Tech Comparisons
UUID vs NanoID
UUID is the established standard for unique identifiers. NanoID is a smaller, faster, URL-safe alternative gaining traction in modern JavaScript projects.
| Feature | UUID | NanoID |
|---|---|---|
| Output length | 36 characters (with hyphens) — e.g. 550e8400-e29b-41d4-a716-446655440000 | 21 characters by default — e.g.

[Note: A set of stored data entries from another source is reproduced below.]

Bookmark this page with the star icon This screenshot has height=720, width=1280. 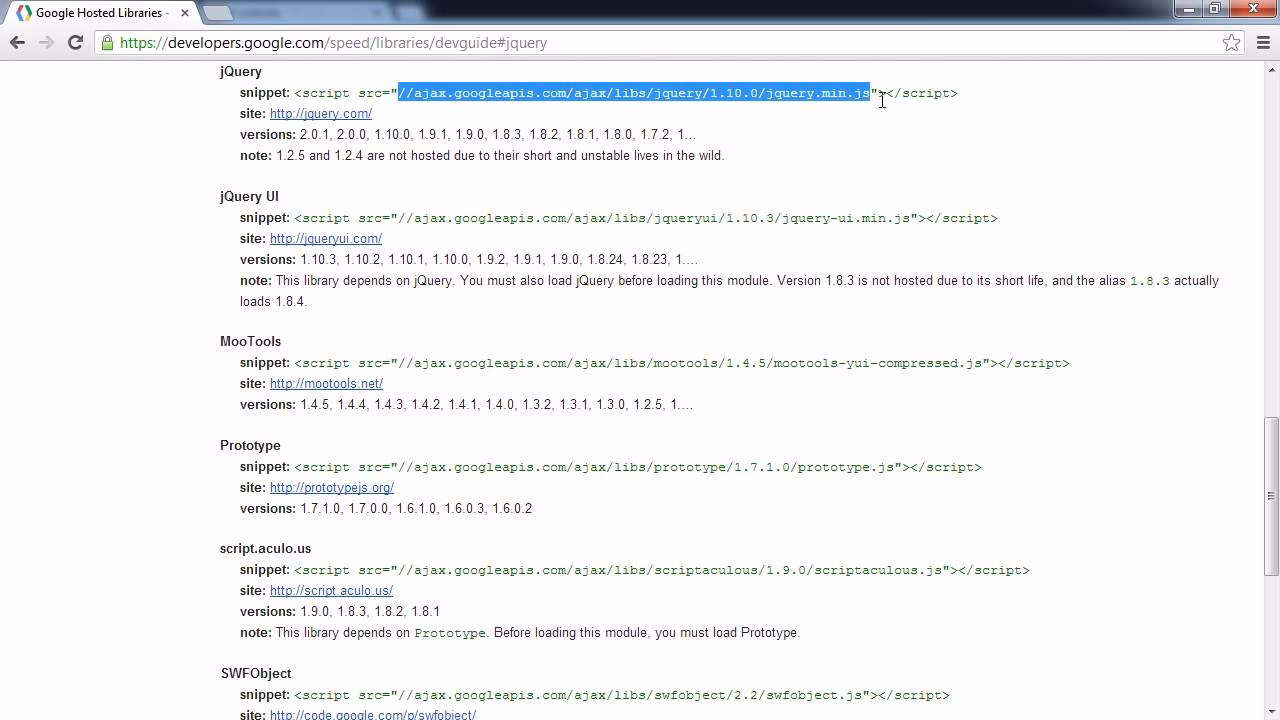[1231, 43]
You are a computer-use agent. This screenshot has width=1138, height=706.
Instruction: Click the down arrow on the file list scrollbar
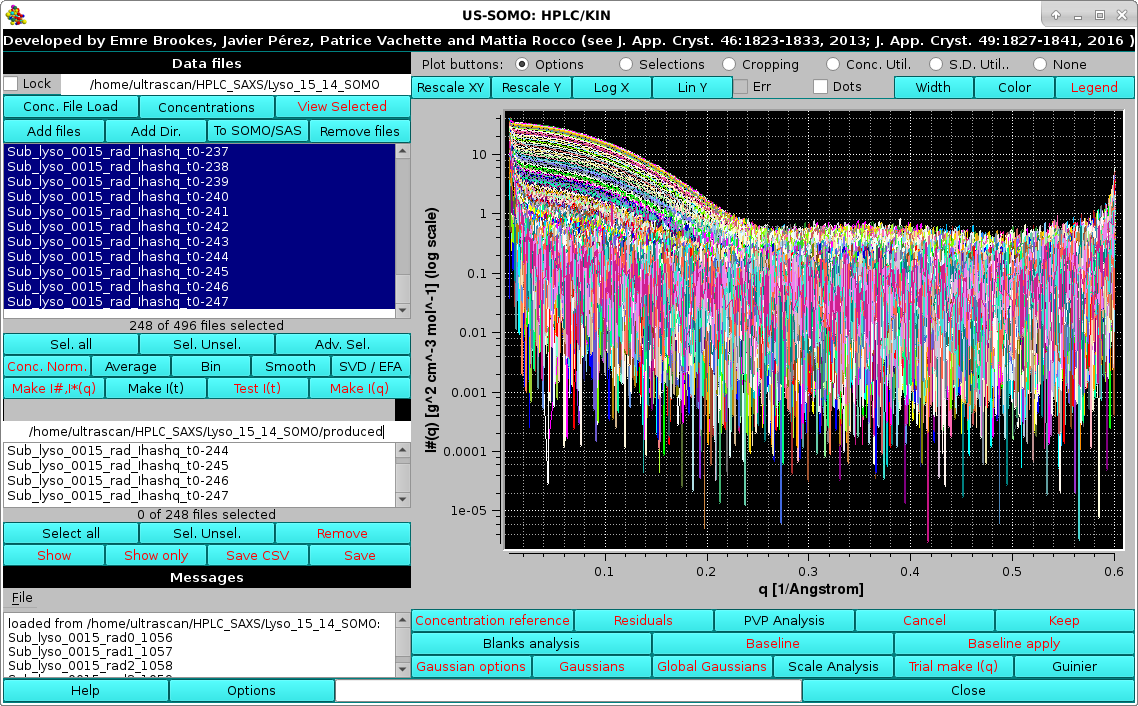pos(404,311)
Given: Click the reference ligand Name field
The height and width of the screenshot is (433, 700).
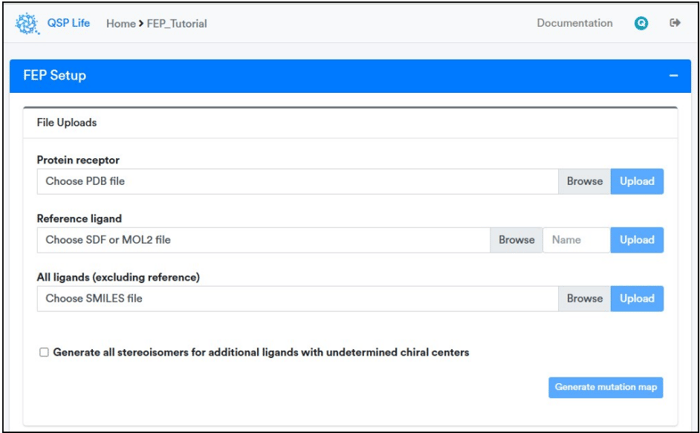Looking at the screenshot, I should [x=576, y=240].

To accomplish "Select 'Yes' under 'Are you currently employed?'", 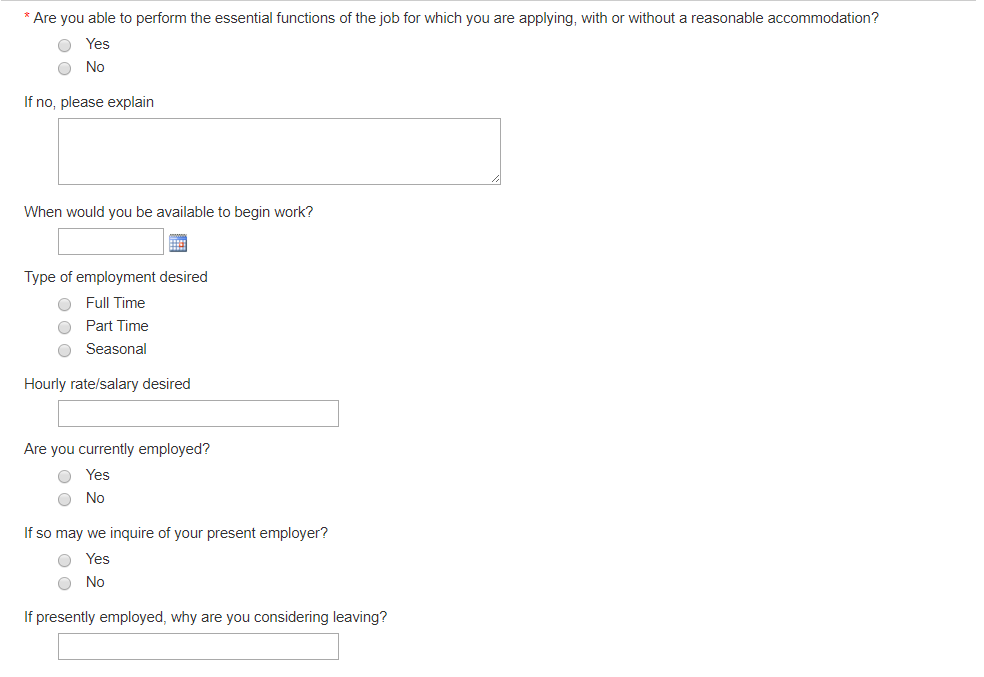I will (64, 476).
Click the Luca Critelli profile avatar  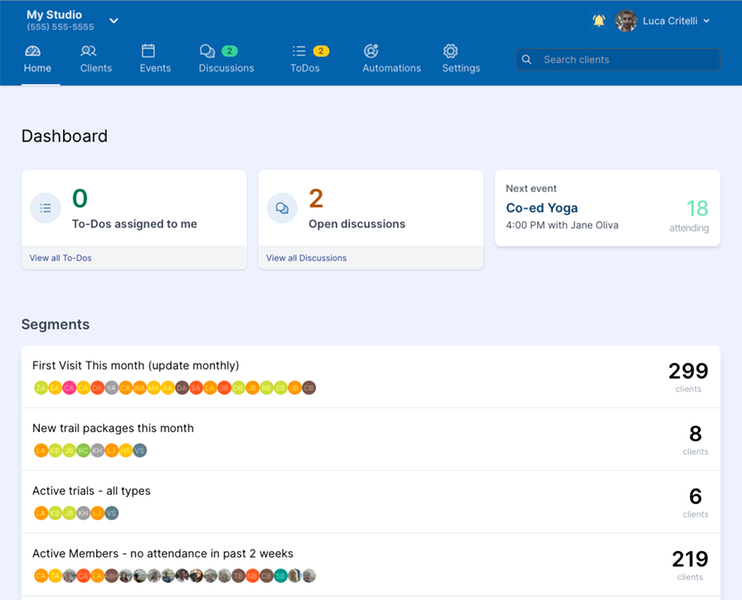point(626,21)
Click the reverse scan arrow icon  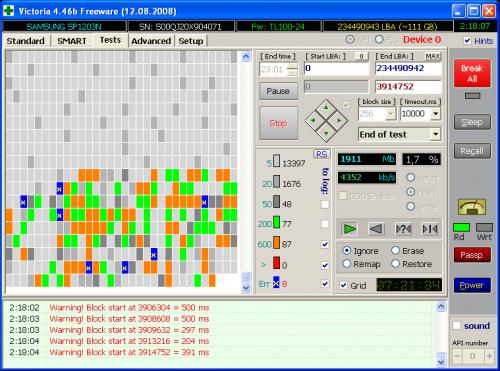click(376, 229)
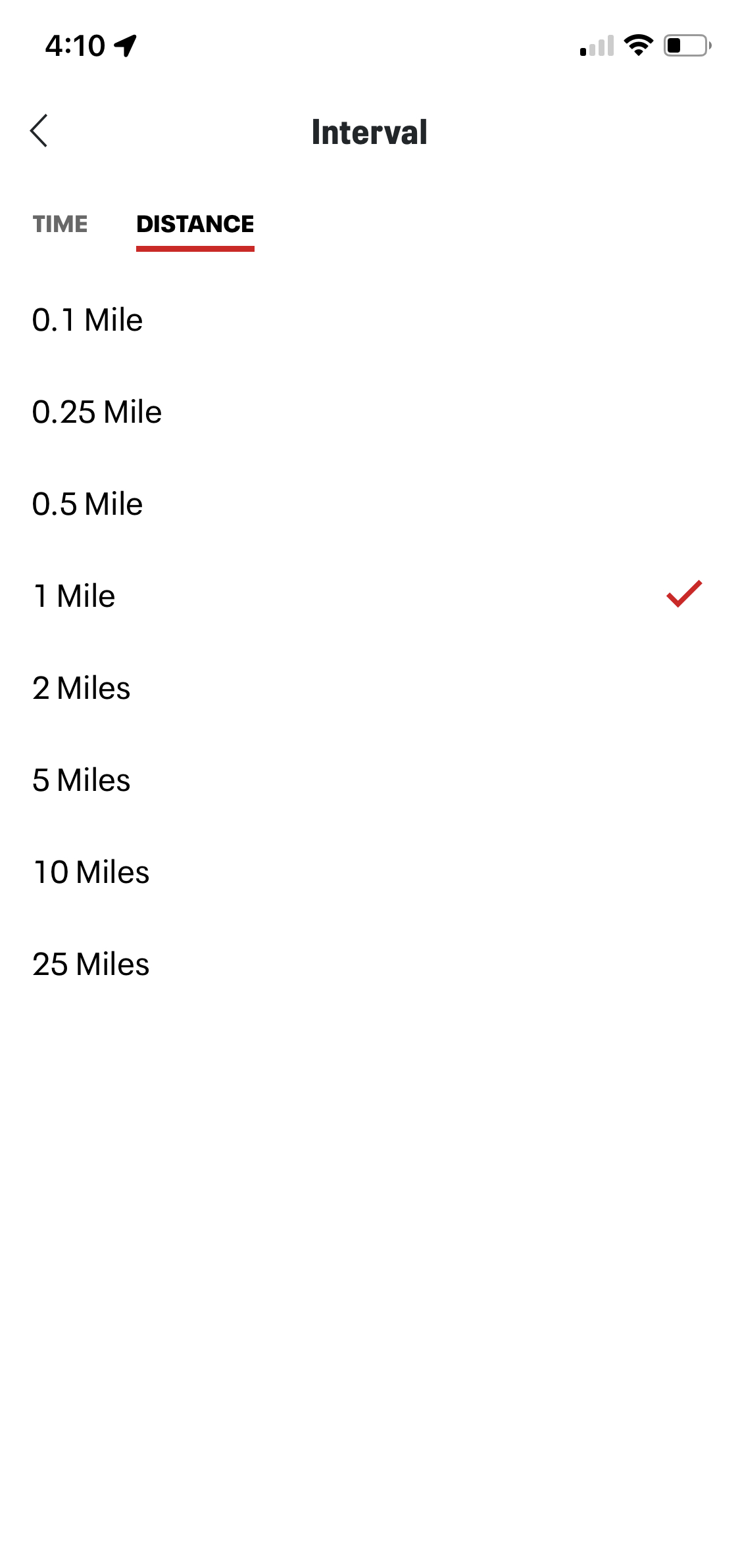Tap the Wi-Fi status icon
Image resolution: width=740 pixels, height=1568 pixels.
637,45
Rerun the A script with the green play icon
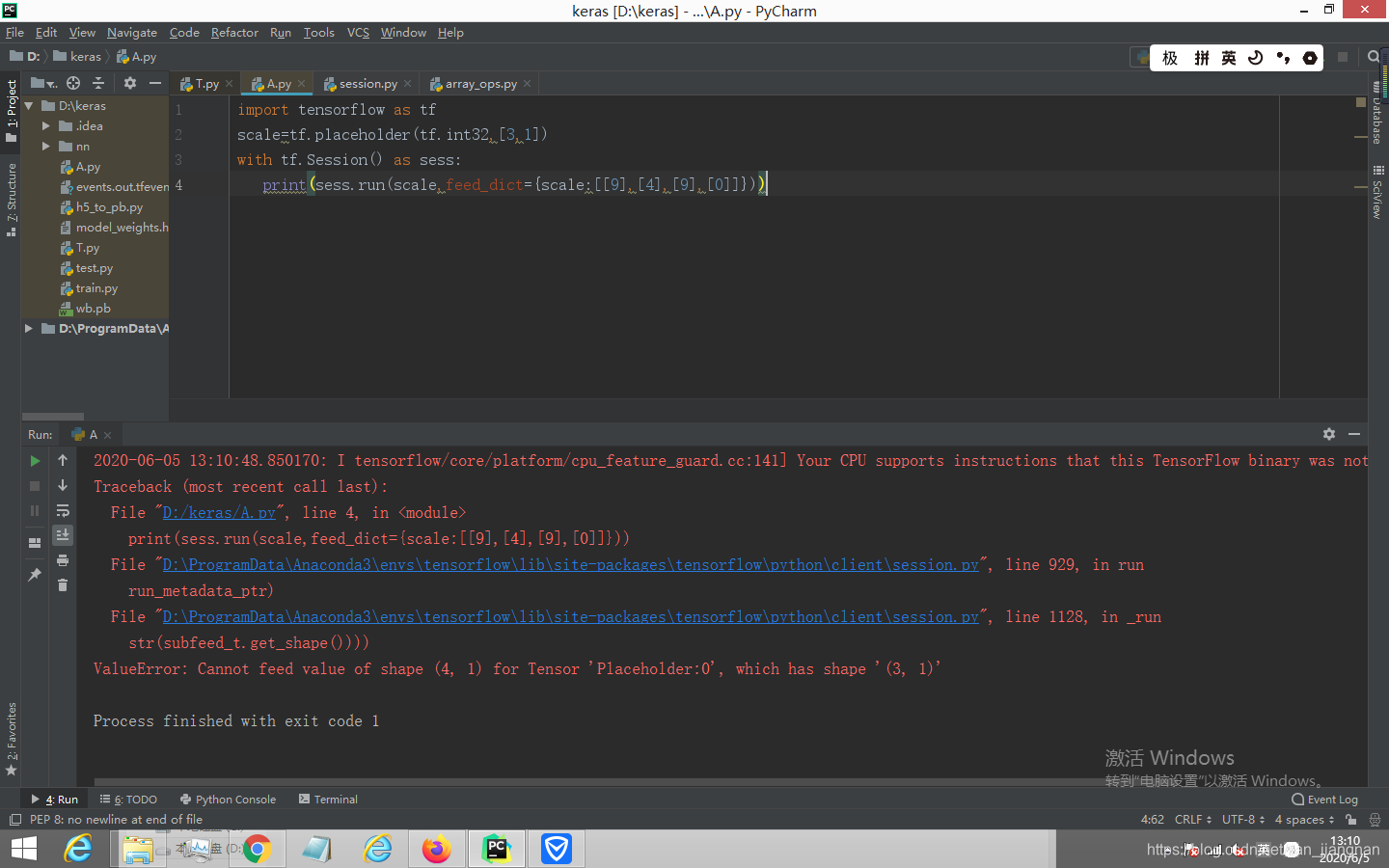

V1StGXR8_Z5jdHi6B-myT |
| Character set | Hexadecimal (0-9, a-f) with hyphens — not URL-safe without encoding. | URL-safe alphabet (A-Za-z0-9_-) — safe in URLs without encoding. |
| Collision resistance | Extremely low — 2^122 possible UUIDs (v4). | Comparable — ~2^126 combinations at default 21 chars. |
| Performance | Fast — native crypto.randomUUID() in modern browsers and Node. | Slightly faster — optimised for JS, smaller bundle footprint. |
| Standardisation | RFC 4122 standard — universally supported across all languages and DBs. | No formal standard — JS-first, ported to other languages. |
| Bundle size | 0 bytes — built into browsers and Node.js natively. | ~130 bytes (minified + gzipped) — tiny but not zero. |
| Human readability | Recognisable format but long and hard to read. | Shorter but less recognisable — no standard visual format. |
UUID Pros & Cons
Pros
- RFC standard — works everywhere, no library needed
- Native support in browsers (crypto.randomUUID), Node.js, PostgreSQL, MySQL
- Universally recognised format — easy to debug and log
- Zero bundle size when using native APIs
- Works out of the box in all databases as a primary key type
Cons
- 36 characters is verbose for URLs, QR codes, or short links
- Not URL-safe — hyphens are fine but hex is less compact
- Larger storage footprint than shorter IDs
NanoID Pros & Cons
Pros
- Shorter (21 chars) — better for URLs, tokens, and display
- URL-safe by default — no encoding needed
- Customisable size and alphabet
- Slightly faster generation in JS benchmarks
Cons
- Requires a dependency — adds to bundle
- No formal standard — less recognised outside JavaScript ecosystem
- Not natively supported in databases as a type
- Less tooling support (no built-in DB functions)
Verdict
Use UUID (v4) when working across multiple languages, databases, or systems — it's the universal standard and has zero dependencies. Use NanoID when URL-friendliness and shorter IDs matter (tokens, short links, client-side IDs) and you're working primarily in JavaScript. For most backend systems and databases, UUID is the safer default.